Some Statistical Aspects of Uncertainty Quantification
Computer simulations based on computational fluid dynamics, finite element analysis, discrete element models and multi-physics codes are widely used in aerospace, turbomachine, finance, data centers and many other industries. These simulations are necessary for studying complex phenomena such as thermal dynamics, supersonic flows, aircraft-controller interaction, and engine systems. Unfortunately, simulation models are never perfect and various uncertainties, including random initial and boundary conditions, input uncertainty, and model discrepancy, can produce misleading results. Thus, it is necessary to develop a rigorous mathematical framework for uncertainty quantification (UQ). Driven by this end, engineers in the industry are taking greater steps towards implementing probabilistic design processes.
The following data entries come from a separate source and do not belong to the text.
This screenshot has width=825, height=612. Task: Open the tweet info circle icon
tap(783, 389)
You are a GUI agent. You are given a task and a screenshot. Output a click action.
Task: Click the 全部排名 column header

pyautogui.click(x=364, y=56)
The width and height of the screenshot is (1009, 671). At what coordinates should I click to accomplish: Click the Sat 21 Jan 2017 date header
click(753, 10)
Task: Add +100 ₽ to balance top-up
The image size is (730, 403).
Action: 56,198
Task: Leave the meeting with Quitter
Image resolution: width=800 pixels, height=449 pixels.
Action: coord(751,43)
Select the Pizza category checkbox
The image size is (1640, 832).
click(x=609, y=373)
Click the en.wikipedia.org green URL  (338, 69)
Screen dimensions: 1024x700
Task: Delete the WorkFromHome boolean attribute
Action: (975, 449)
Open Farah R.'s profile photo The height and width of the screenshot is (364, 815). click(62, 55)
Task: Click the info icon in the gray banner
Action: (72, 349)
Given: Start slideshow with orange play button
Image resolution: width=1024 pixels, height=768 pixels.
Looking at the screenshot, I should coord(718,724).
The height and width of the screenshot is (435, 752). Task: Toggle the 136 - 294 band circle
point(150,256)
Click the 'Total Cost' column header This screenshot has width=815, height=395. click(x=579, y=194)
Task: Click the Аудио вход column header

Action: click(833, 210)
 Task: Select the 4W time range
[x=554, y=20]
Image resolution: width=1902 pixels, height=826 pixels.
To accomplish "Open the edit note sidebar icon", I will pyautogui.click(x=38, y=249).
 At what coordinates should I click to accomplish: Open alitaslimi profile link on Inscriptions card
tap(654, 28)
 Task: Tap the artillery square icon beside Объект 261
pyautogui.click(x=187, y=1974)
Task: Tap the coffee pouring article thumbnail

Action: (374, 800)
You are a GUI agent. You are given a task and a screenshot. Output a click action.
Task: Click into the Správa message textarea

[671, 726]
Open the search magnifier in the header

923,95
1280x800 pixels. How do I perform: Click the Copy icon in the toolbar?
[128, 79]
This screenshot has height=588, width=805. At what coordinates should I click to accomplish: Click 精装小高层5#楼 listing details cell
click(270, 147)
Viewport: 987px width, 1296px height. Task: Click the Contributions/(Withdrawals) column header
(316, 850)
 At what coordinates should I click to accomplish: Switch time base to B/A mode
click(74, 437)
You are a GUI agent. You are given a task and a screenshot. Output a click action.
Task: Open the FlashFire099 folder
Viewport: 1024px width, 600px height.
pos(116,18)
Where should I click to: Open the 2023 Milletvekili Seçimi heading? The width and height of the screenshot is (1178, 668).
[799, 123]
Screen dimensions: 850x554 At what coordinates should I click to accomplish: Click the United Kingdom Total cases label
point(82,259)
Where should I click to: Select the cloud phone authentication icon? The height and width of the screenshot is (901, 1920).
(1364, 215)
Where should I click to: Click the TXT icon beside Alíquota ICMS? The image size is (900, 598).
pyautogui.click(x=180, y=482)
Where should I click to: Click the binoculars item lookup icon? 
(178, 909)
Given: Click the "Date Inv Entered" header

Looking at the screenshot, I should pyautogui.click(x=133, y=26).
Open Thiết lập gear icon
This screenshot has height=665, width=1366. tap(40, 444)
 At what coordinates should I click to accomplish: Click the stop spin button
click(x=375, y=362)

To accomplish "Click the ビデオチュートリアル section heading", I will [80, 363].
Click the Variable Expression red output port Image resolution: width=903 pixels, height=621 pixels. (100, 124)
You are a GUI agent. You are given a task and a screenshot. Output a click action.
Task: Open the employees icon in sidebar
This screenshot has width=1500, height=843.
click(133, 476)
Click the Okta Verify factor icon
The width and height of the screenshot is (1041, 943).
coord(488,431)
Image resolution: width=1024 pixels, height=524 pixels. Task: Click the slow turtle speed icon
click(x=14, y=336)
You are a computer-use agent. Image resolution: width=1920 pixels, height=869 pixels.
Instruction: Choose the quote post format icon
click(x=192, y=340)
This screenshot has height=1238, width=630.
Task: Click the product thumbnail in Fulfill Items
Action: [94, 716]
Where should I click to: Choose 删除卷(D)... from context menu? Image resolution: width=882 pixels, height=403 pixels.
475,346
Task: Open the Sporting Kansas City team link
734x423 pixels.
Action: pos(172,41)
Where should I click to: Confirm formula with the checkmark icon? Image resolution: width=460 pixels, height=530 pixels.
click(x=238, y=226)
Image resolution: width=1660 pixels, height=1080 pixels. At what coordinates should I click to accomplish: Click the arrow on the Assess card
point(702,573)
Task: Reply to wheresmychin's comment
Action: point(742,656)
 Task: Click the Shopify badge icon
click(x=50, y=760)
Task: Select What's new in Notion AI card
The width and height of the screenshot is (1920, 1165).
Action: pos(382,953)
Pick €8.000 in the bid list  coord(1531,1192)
This talk will discuss three statistical aspects of the emerging field of UQ. First, several new classes of scalable design of experiments methods are demonstrated. These methods were developed to efficiently run complex simulations in parallel and achieve variance reduction from both stratification and controlling correlation. Second, a new theoretical framework is introduced to shed light on the statistical and numeric trade-off of gradient-enhanced Kriging emulators. The framework is extended into an iterative procedure, called iKriging, for building large-scale emulators to balance between statistical and numeric accuracy. Third, a new statistical method is introduced to efficiently solve optimization under uncertainty problems. The key of the method is to embed negative dependence among multiple batches in sample average approximations to achieve variance reduction.